→ **Records provided**:
================

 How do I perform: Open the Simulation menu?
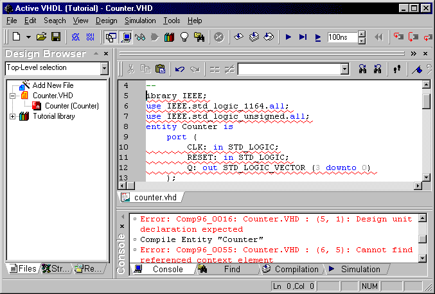pos(140,21)
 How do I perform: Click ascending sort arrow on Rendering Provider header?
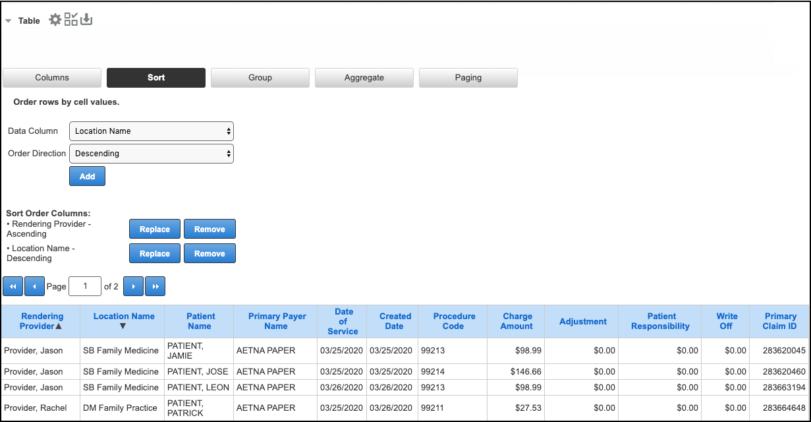(59, 326)
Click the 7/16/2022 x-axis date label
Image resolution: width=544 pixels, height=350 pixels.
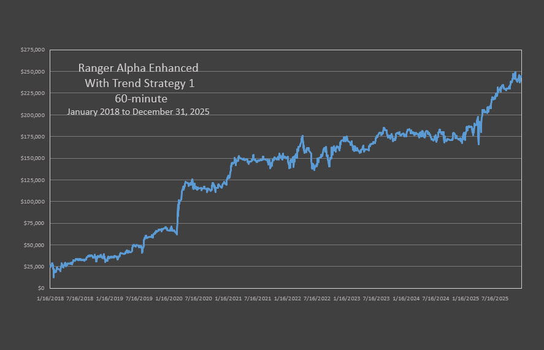[316, 299]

================

→ **Your assignment**: Skipping any images, write out all the data exactly.

→ **Solution below**:
 How do I perform: Open the Simulation menu?
pos(140,21)
 How do I perform: Click ascending sort arrow on Rendering Provider header?
(59, 326)
Click the 7/16/2022 x-axis date label
Image resolution: width=544 pixels, height=350 pixels.
[316, 299]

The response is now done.